Наверное, так вести себя было не нужно, но ведь еще ничего толком не сделав, уже призывают, не много, не мало, «щелкнуть» кого-то по носу.

Так вот просто, кровью русских солдат! Поднять раздетыми и разутыми в сорокаградусный мороз, повести сквозь снега и «щелкнуть»?

Да знает ли этот хлыщ с Темзы, что послушней, выносливей и добросовестней солдата, чем русский, нет на свете!

Твоих бы англичан в эти снега!

– Господин адмирал! Александр Васильевич! Возможно, я упустил отдельные просьбы вашего штаба, но успокойтесь, я обещаю… – Словно бы что-то поняв, Нокс неожиданно нахохлился и замолчал, лишь руки его еще продолжали нервничать.

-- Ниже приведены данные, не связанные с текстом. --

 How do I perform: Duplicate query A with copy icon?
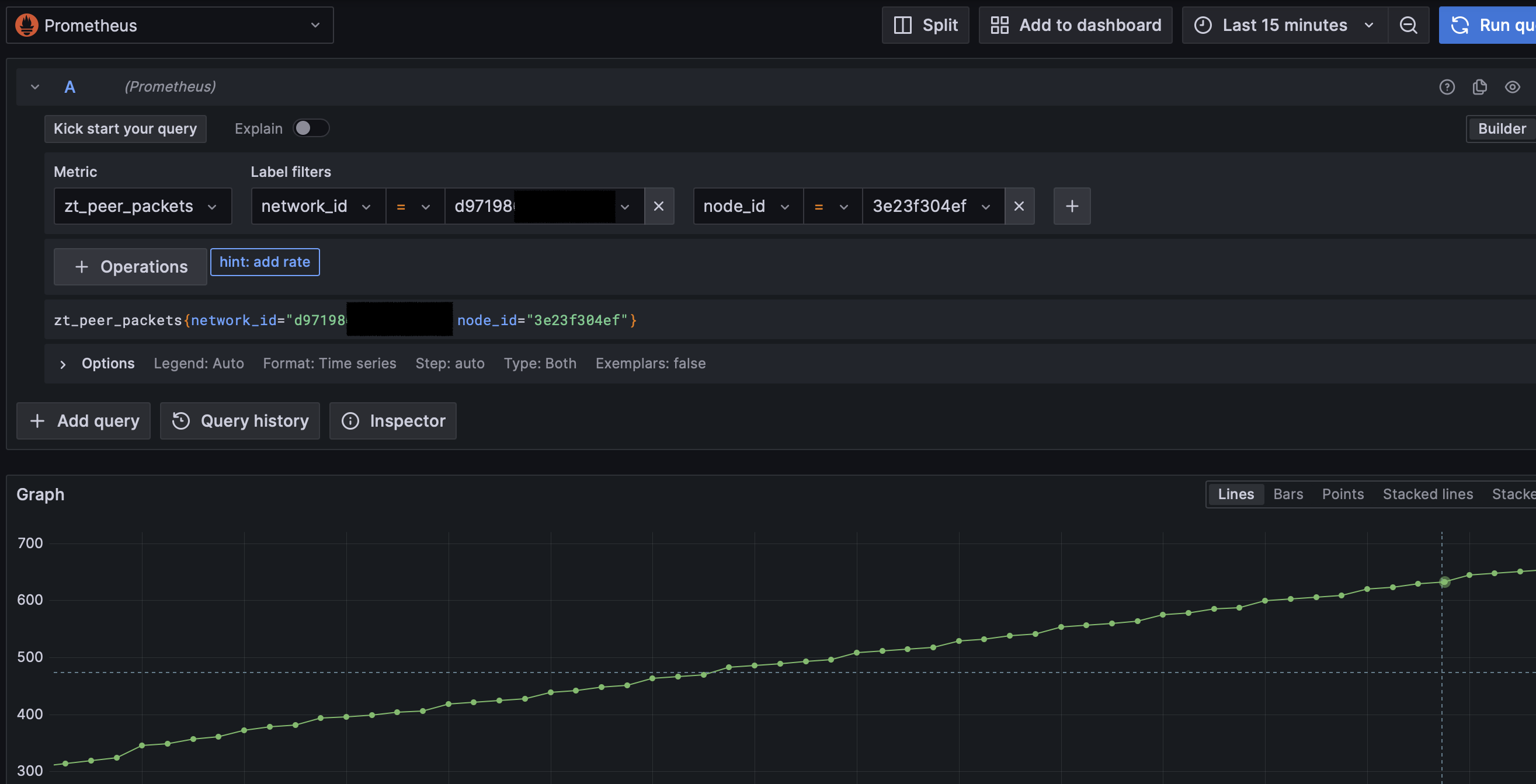[1479, 87]
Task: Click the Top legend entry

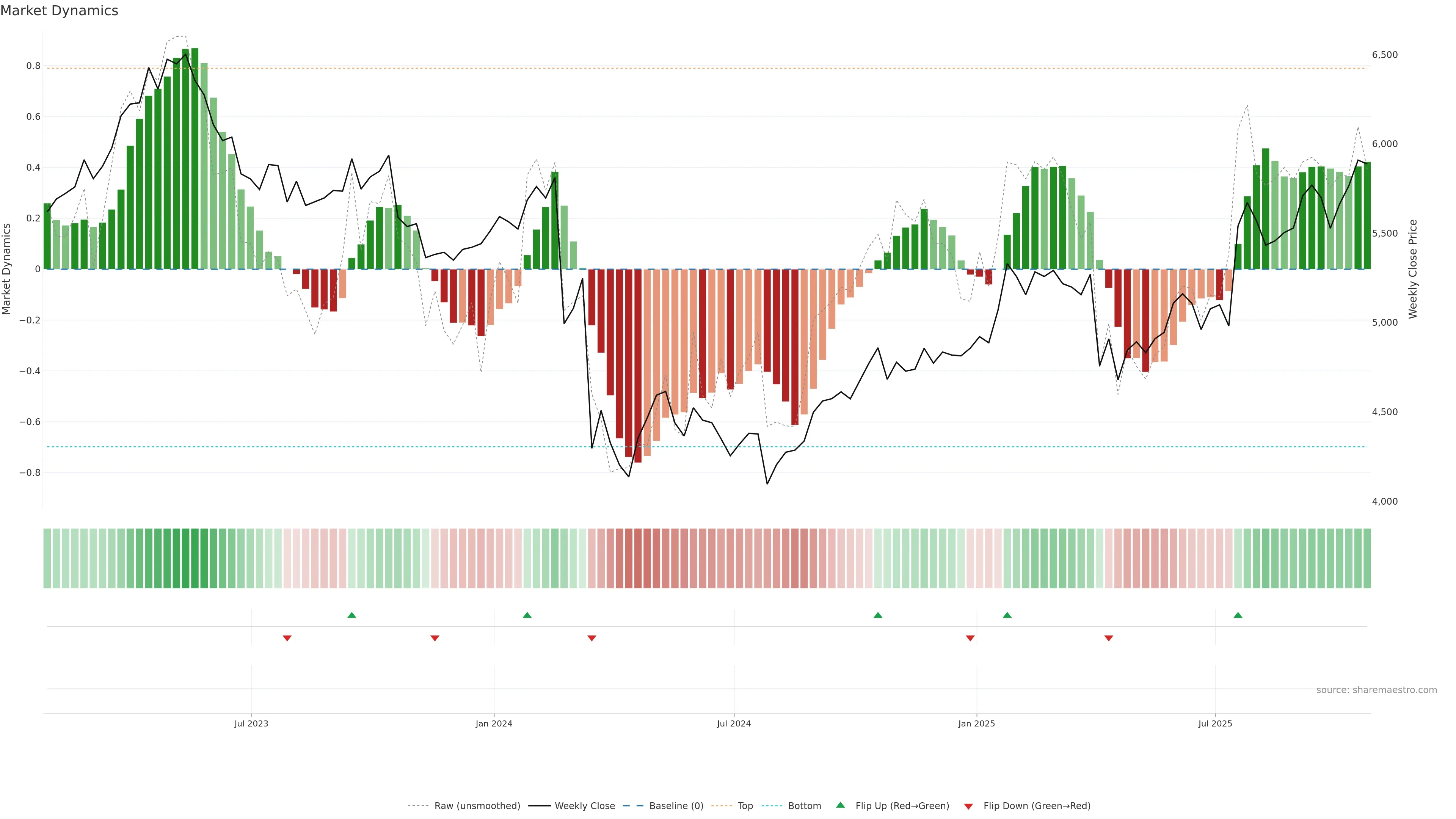Action: [x=745, y=806]
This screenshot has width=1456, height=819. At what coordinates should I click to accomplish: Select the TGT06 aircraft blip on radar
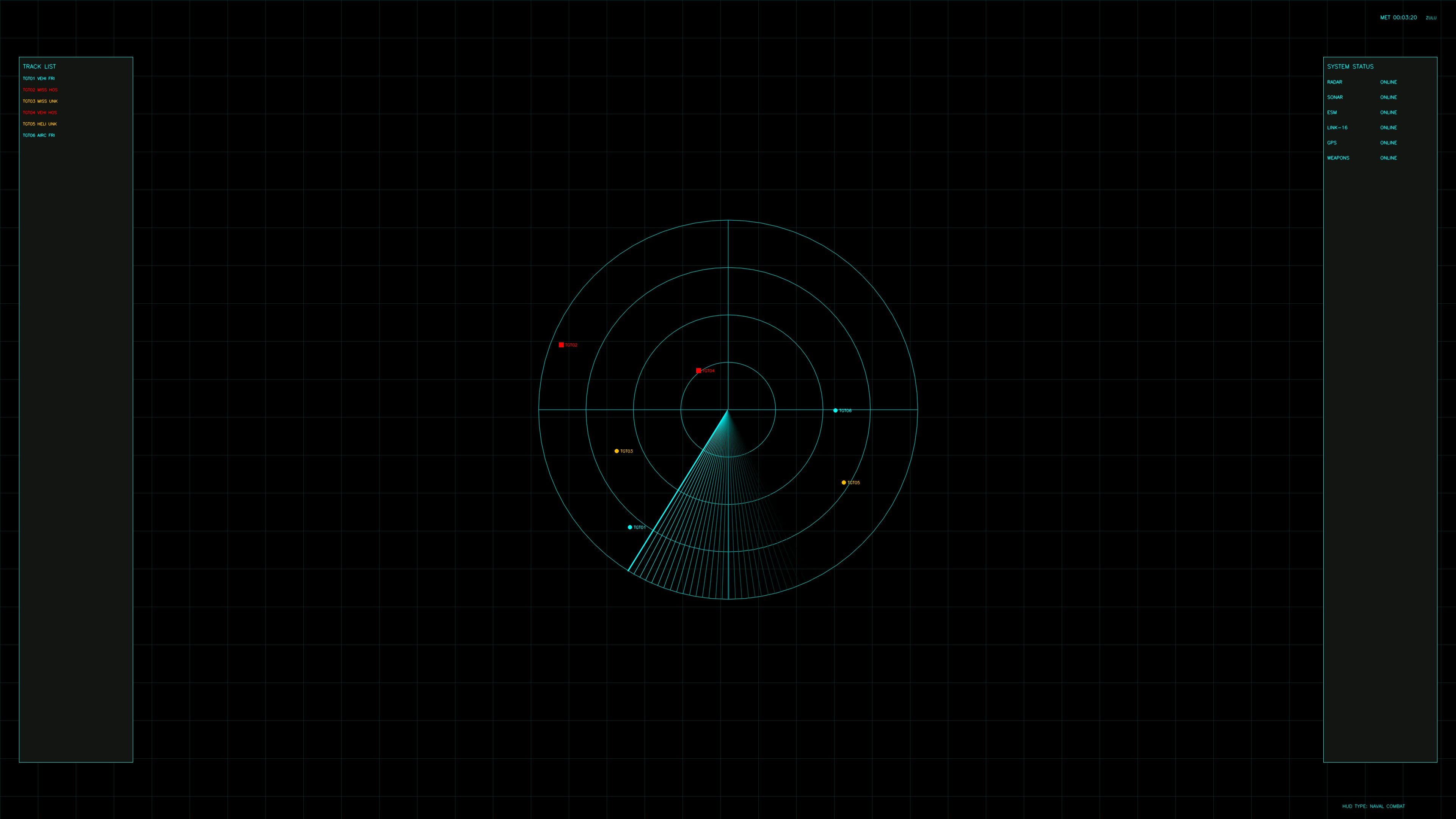click(x=835, y=410)
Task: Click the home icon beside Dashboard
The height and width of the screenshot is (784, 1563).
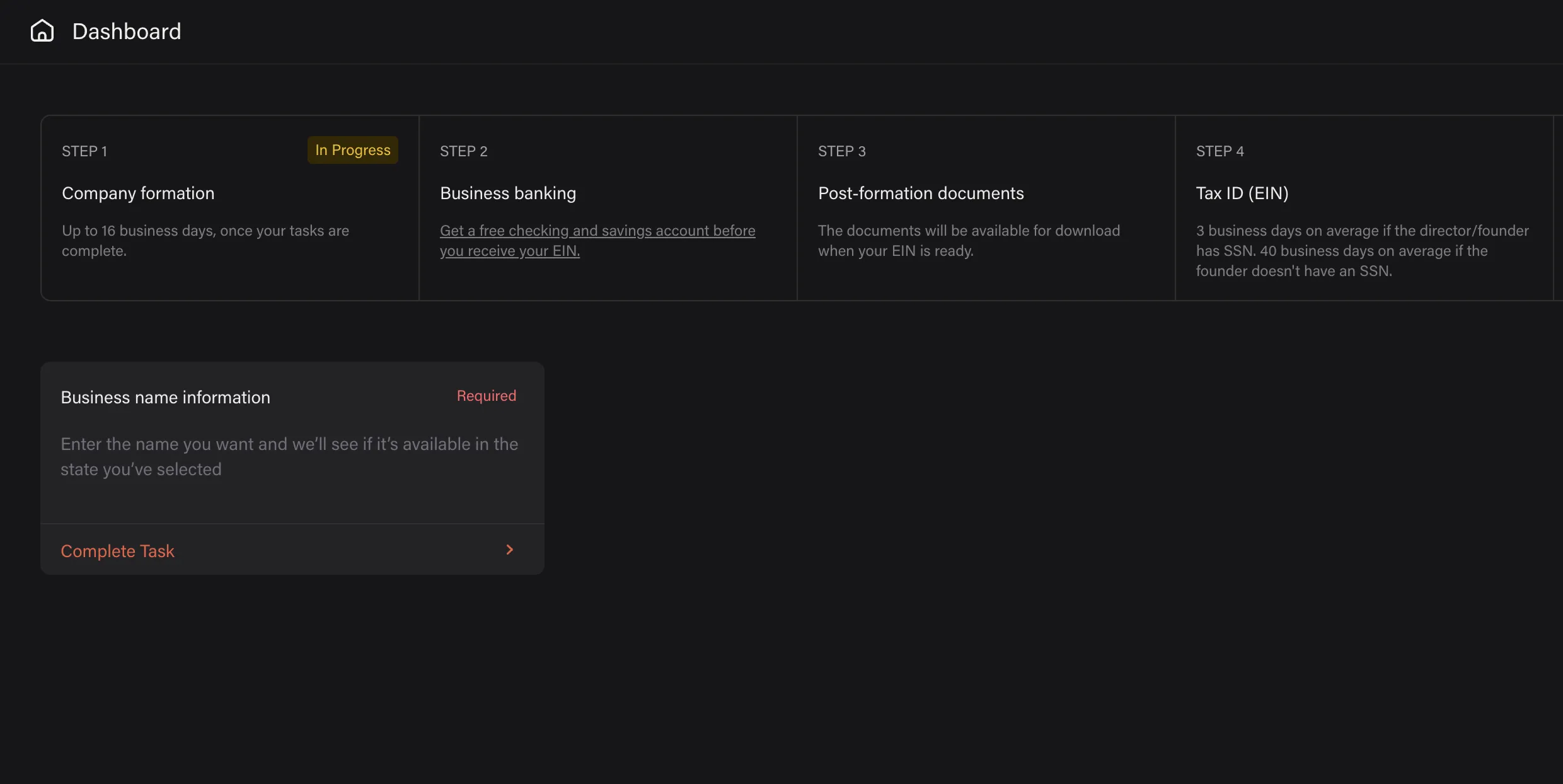Action: tap(42, 31)
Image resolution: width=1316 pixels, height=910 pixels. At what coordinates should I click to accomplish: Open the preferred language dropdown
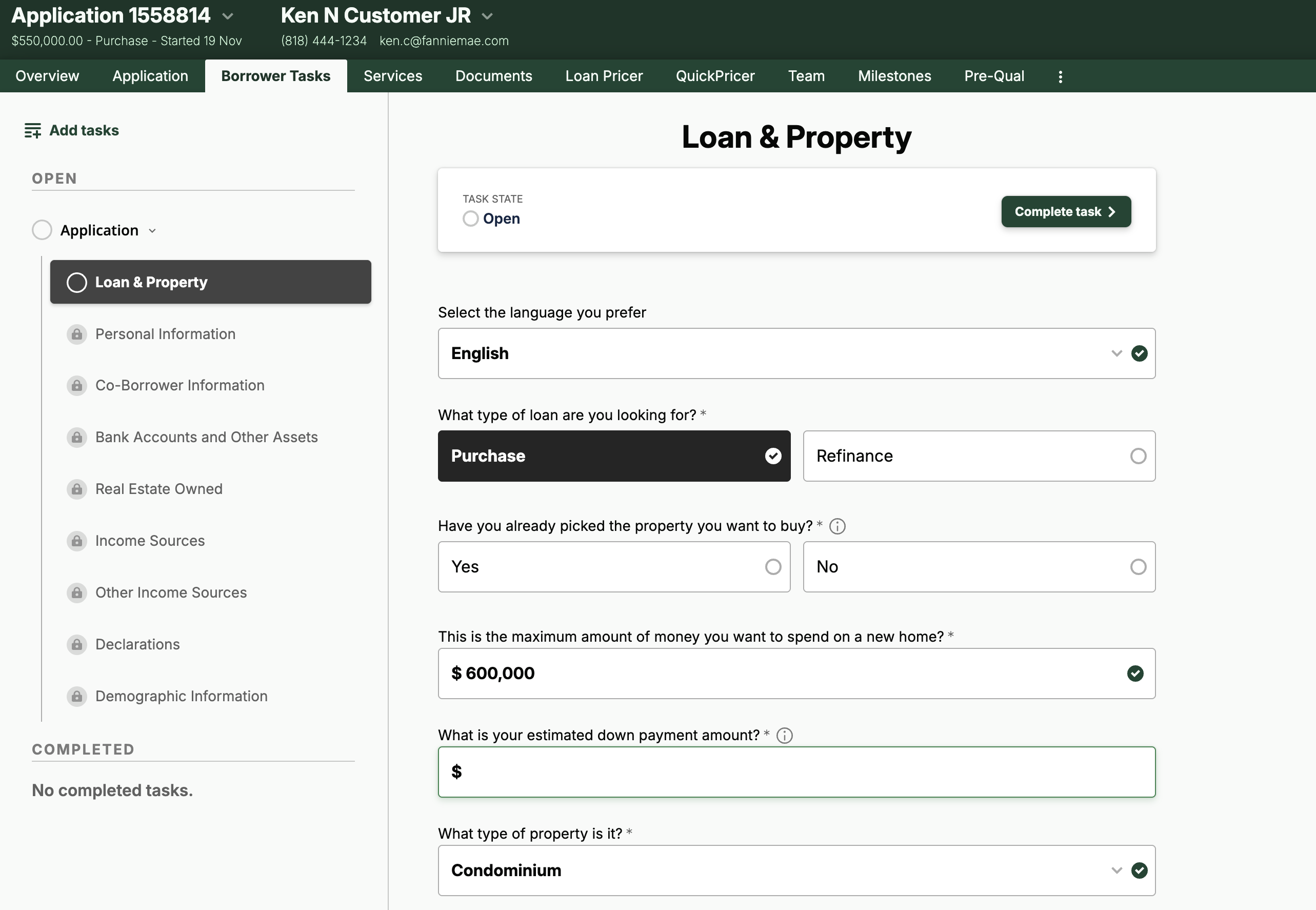coord(795,353)
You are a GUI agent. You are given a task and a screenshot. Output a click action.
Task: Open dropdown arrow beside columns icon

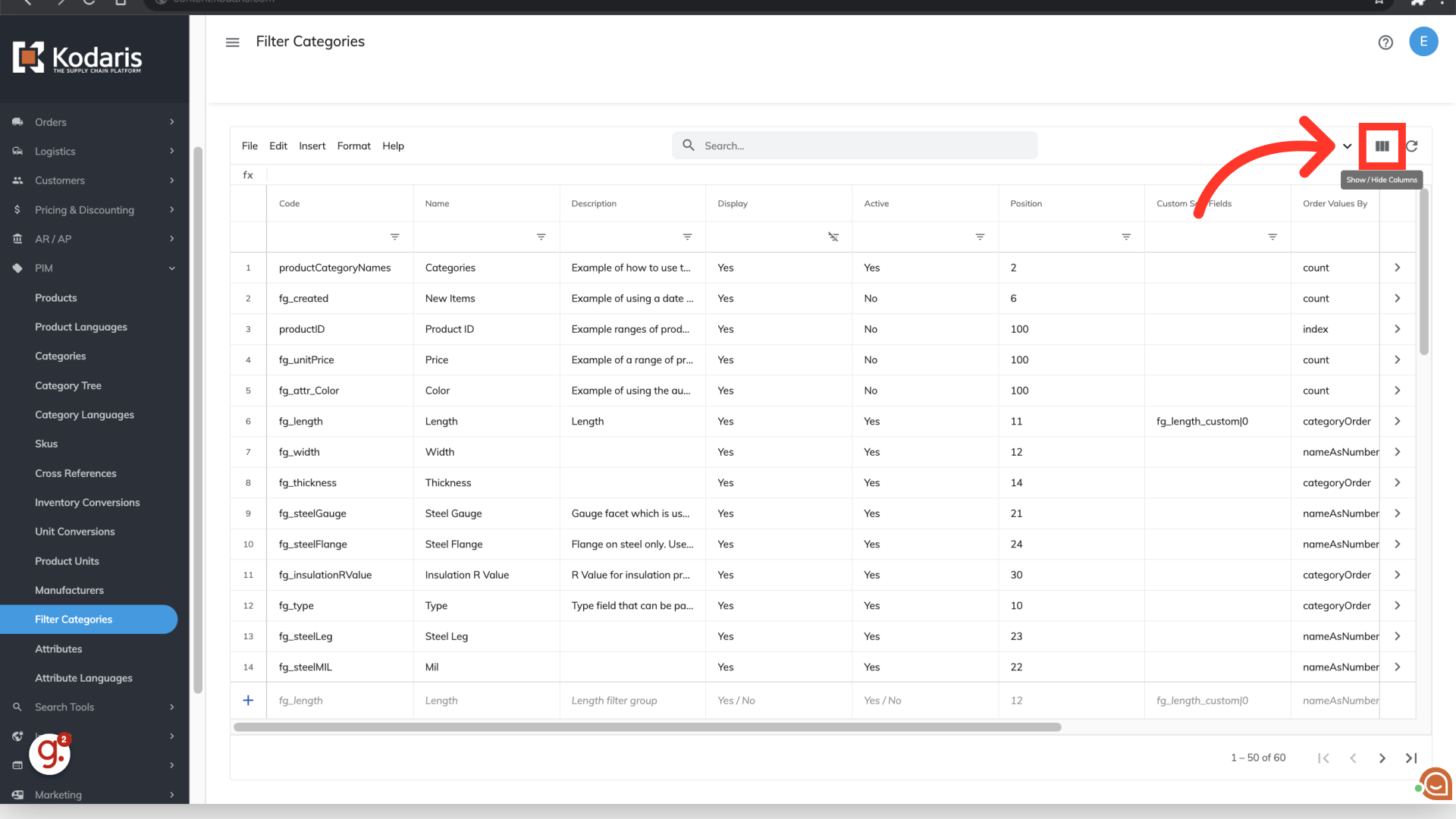(1347, 146)
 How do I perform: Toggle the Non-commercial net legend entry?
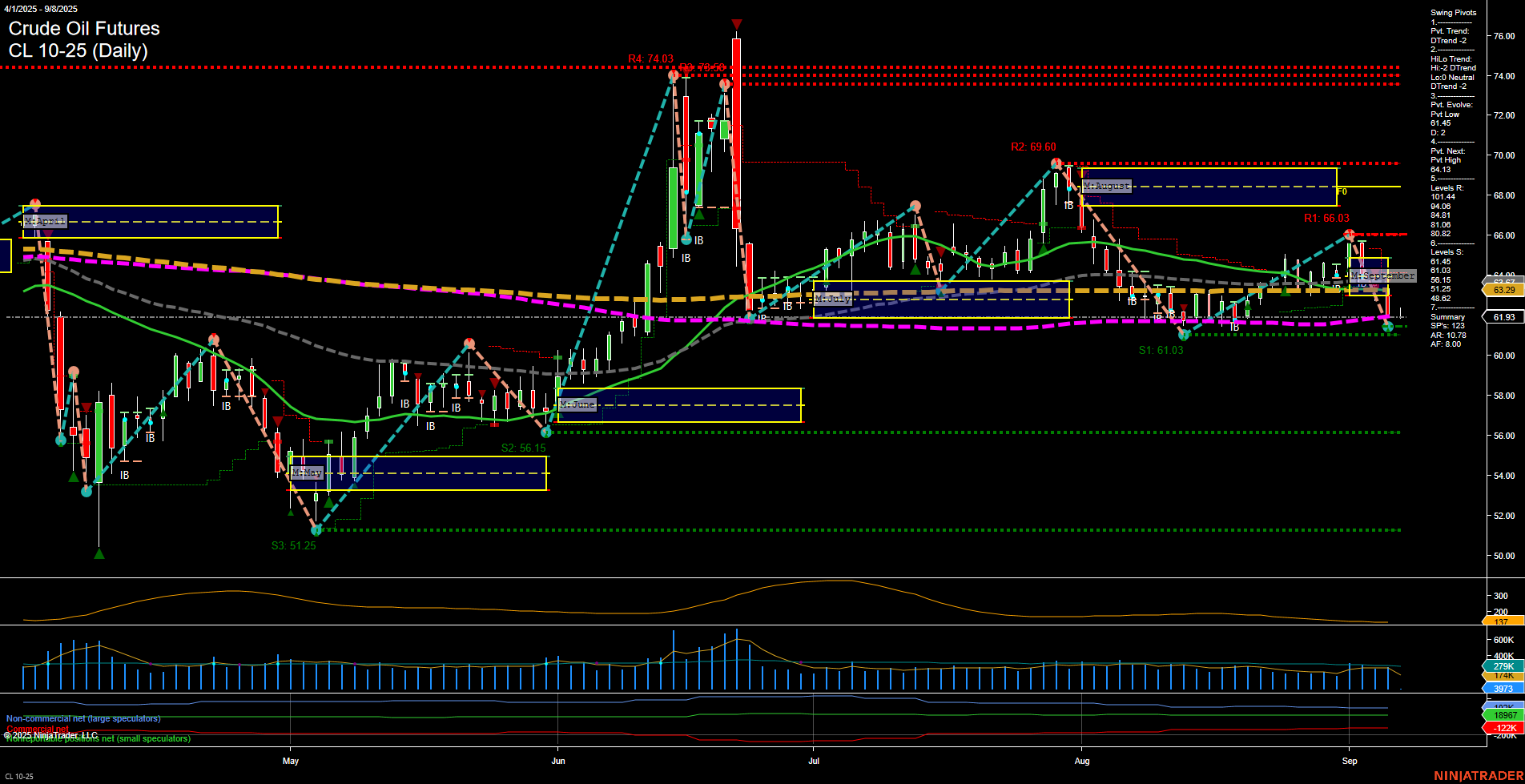[x=82, y=718]
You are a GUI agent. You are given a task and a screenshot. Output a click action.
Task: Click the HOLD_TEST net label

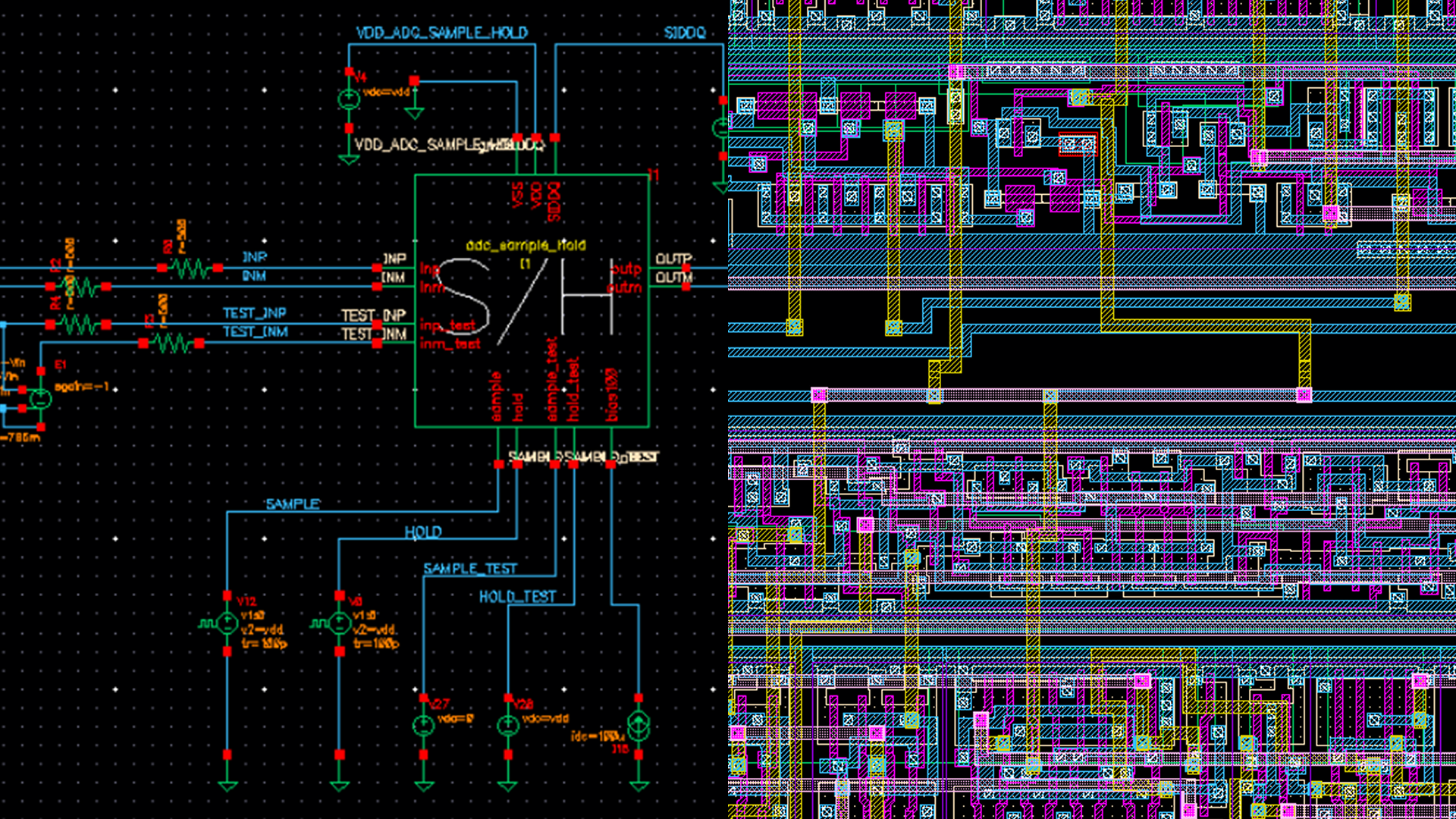click(x=519, y=595)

Почему-то первым вопросом обсуждалась продовольственная обстановка в городе, и как всегда одни докладывали об успехах на снабженческом фронте, другие требовали, требовали, требовали, но те и другие не вскрывали реальной картины, заметной в казармах невооруженным взглядом.

Представление новых министров началось ближе к полудню и прошло с помпой. Зал к этому часу оказался переполнен военными и гражданскими лицами. На места в первых рядах, освобождаемых усилиями казаков, усаживали новых прибывших гостей. Среди них оказались командующий чехословацким корпусом генерал Сыровы, два японских военных чина высокого ранга, несколько французских и английских полковников, включая длинноногого, возвышающегося над всеми Уорда, с которым Колчак лично еще не был знаком. Смахивающее на опереточный водевиль с плохими актерами оно грозило затянуться, и когда речь зашла о его персоне, Колчак сделал несколько недвусмысленных протестных знаков многословному председательствующему и, как будто, не был замечен.

За спиной президиума, под приспущенными знаменами, стоял почетный казачий караул; не в первый раз оглядываясь на него, не удержав восхищения, Нокс произнес:

– Посмотрите, господин адмирал, с какими орлами вам предстоит спасать честь великой страны! Поверьте, это воодушевление стоит свеч… А по поводу вашего резкого и справедливого замечания, отвечаю незамедлительно. Лично составьте заявку на потребность корпуса полковника Пепеляева, и я обещаю выполнить ее вплоть до ружейного патрона. Наберитесь терпения, неувязки возможны, как и недружелюбие к вам, и начинайте действовать во имя России. Извините, но я волнуюсь, как причастный в некотором роде. Вы согласны, я же причастен?

Нокс действительно был возбужден, чего не скрывал, несмотря на природную английскую чопорность. Его мясистый нос побагровел как у последнего пьяницы.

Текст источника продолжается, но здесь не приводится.